• EXERCISE AIM
Reproduce precisely the lines of the listing below, starting with the line that contains "This screenshot has width=1023, height=547." and stopping after the line that contains "Focus the 标题"; include nothing else.

-- Opening Marker --

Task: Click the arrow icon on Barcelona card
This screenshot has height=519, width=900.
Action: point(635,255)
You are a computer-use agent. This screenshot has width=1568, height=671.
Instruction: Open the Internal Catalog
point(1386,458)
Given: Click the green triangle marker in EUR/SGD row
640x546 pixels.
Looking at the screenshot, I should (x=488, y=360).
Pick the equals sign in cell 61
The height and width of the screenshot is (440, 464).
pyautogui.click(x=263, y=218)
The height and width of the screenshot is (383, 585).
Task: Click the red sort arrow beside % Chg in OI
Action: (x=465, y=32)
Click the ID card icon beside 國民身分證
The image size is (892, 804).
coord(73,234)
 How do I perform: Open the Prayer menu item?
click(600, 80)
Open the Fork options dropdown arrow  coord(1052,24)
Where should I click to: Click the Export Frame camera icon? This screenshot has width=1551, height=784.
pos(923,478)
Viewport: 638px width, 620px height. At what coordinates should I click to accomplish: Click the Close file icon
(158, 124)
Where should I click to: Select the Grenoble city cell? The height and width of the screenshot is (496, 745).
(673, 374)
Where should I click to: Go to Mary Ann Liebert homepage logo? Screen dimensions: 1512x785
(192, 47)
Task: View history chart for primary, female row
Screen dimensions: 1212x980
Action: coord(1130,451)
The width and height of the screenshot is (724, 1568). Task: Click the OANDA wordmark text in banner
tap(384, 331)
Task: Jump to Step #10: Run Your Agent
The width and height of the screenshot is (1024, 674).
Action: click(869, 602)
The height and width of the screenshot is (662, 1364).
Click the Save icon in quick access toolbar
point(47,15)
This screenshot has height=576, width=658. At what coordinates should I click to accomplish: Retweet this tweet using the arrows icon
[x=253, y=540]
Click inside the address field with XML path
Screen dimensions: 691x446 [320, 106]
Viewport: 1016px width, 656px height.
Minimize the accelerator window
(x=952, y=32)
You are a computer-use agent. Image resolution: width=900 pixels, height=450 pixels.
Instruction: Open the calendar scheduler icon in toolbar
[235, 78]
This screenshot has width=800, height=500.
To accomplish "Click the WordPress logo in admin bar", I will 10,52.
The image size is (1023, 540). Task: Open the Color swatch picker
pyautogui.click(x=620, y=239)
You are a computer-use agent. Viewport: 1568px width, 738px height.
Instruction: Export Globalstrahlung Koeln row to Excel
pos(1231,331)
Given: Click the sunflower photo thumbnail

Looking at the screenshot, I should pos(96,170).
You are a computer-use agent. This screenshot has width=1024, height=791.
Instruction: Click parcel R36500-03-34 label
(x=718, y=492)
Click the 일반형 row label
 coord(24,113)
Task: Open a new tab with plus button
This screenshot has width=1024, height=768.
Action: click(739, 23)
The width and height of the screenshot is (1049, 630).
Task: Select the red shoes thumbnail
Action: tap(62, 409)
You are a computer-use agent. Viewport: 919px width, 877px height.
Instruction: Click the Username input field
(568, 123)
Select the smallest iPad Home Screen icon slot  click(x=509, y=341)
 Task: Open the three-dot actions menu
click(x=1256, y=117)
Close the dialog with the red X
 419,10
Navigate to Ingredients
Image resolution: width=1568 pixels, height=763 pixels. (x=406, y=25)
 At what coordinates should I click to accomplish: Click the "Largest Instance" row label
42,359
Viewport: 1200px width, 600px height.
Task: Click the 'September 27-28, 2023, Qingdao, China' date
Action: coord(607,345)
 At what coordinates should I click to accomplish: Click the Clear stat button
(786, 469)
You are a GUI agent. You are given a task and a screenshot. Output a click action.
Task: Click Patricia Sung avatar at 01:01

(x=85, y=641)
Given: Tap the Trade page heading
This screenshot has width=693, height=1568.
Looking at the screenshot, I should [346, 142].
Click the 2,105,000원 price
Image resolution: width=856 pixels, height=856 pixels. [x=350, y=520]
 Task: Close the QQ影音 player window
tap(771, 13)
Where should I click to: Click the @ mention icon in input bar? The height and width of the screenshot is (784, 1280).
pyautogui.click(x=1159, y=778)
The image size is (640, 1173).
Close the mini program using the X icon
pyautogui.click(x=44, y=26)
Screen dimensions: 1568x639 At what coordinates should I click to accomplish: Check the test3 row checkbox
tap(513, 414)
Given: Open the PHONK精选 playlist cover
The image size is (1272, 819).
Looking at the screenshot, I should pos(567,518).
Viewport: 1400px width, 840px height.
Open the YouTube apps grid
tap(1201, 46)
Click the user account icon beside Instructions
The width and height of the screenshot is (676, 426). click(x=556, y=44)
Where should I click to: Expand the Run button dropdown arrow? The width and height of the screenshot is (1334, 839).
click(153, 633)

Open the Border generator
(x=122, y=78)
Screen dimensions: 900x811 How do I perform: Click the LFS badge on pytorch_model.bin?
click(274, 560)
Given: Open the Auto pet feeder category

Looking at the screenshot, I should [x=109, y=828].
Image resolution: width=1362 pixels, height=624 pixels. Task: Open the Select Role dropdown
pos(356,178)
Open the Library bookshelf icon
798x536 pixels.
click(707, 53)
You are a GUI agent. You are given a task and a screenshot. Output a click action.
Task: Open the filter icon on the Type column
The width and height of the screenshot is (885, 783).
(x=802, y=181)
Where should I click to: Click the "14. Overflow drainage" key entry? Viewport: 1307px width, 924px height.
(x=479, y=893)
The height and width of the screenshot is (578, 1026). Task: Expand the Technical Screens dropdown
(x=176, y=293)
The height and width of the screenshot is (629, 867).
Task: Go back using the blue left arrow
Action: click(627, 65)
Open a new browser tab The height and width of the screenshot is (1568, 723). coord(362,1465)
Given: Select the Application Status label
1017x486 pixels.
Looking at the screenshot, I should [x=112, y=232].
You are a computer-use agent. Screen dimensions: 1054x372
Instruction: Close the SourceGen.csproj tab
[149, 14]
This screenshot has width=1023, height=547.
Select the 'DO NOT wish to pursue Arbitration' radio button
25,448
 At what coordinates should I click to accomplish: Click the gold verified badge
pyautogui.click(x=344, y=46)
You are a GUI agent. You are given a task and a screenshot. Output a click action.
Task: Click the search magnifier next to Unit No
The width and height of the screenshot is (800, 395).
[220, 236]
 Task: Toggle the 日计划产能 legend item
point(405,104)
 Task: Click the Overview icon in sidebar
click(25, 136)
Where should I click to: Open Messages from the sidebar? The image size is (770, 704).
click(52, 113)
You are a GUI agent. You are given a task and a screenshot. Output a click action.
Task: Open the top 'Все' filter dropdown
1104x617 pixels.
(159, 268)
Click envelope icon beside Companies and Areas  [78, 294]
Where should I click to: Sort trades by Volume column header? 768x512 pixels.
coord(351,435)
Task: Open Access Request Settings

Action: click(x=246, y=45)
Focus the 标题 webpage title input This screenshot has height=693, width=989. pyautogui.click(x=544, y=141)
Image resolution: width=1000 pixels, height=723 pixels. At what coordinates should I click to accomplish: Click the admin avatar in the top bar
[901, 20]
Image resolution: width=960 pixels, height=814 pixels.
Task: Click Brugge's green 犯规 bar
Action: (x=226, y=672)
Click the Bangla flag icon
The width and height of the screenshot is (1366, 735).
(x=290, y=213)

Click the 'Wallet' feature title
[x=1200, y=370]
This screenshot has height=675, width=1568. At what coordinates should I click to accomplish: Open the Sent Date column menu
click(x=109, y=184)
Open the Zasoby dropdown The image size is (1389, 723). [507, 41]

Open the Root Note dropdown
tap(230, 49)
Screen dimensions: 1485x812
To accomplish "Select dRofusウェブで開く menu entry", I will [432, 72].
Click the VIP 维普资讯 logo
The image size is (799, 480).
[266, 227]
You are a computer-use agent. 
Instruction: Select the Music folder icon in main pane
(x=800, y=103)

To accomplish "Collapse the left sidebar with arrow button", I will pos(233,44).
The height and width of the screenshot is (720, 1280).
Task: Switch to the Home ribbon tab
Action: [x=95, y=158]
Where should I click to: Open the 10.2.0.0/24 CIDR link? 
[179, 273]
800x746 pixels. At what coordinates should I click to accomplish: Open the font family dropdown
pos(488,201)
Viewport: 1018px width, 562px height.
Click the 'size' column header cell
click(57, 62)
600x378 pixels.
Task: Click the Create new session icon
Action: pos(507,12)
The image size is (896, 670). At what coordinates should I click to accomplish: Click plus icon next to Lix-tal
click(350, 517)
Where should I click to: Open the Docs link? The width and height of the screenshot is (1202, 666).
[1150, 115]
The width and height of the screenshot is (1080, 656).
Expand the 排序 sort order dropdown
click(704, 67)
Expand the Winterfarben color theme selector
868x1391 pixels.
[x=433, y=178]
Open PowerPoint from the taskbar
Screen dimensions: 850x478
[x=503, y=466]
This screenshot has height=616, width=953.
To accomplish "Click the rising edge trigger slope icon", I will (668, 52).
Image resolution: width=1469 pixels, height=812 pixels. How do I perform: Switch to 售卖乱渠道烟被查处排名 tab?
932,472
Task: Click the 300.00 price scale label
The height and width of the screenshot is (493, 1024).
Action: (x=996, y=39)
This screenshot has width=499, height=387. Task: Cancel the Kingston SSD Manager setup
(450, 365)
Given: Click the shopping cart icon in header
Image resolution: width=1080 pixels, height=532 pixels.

-- Closing Marker --

• SOLUTION TO THIS TASK
This screenshot has width=1023, height=547.
Select the 'DO NOT wish to pursue Arbitration' radio button
25,448
 At what coordinates should I click to accomplish: Click the gold verified badge
pyautogui.click(x=344, y=46)
You are a GUI agent. You are given a task and a screenshot. Output a click action.
Task: Click the search magnifier next to Unit No
The width and height of the screenshot is (800, 395).
[220, 236]
 Task: Toggle the 日计划产能 legend item
point(405,104)
 Task: Click the Overview icon in sidebar
click(25, 136)
Where should I click to: Open Messages from the sidebar? The image size is (770, 704).
click(52, 113)
You are a GUI agent. You are given a task and a screenshot. Output a click action.
Task: Open the top 'Все' filter dropdown
1104x617 pixels.
(159, 268)
Click envelope icon beside Companies and Areas  [78, 294]
Where should I click to: Sort trades by Volume column header? 768x512 pixels.
coord(351,435)
Task: Open Access Request Settings

Action: click(x=246, y=45)
Focus the 标题 webpage title input This screenshot has height=693, width=989. pyautogui.click(x=544, y=141)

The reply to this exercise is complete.